Belarus was offered an EU aid package of $3.6 billion if Mr. Lukashenko delivered free and fair elections. He didn’t, and the offer should be rescinded – if it hasn’t been already.
The circumstances – and consequences – are even more serious in Ivory Coast in Western Africa. That country, the world’s largest producer of cocoa, suffered a civil war in 2002-03, and the presidential run-off elections last month were part of an arduous negotiated process.
Incumbent Laurent Gbagbo lost to longtime rival Alassane Ouattara, who is now being protected by United Nations peacekeepers. Mr. Gbagbo refuses to concede, despite widespread recognition of his loss, including by his fellow African leaders. Gbagbo has unleashed security forces and violence, amid fears that this once bright spot will dim under another civil war.
The world is responding – interfering – with unusual and commendable unity. The UN Security Council on Monday agreed to extend its 10,000-strong forces in Ivory Coast for another six months. The members of the seven-member West African currency union are considering giving control of Ivory Coast finances to the real winner, Mr.
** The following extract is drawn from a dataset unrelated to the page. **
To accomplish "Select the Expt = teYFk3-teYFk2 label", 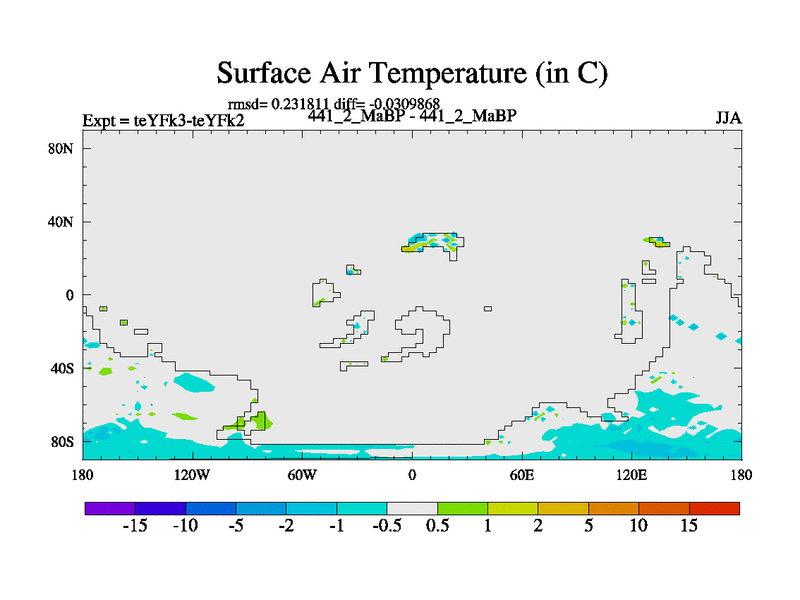I will click(163, 121).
Ouattara.
The World Bank, International Monetary Fund, and African Development bank have frozen lending. The United States announced Dec. 21 travel bans on Gbagbo, members of his family, and his illegitimate government; the EU announced travel bans and an asset freeze on Gbagbo.
The stakes in Ivory Coast are considerable: for the war-scarred people who live there; for the region, which is now starting to absorb fleeing refugees; and for upcoming African elections elsewhere.
The only sovereignty that Gbagbo has to fall back on is the power over his own actions. He should exercise that self-control in a constructive way and step down. If not, other countries must continue to up the pressure, quite justifiably.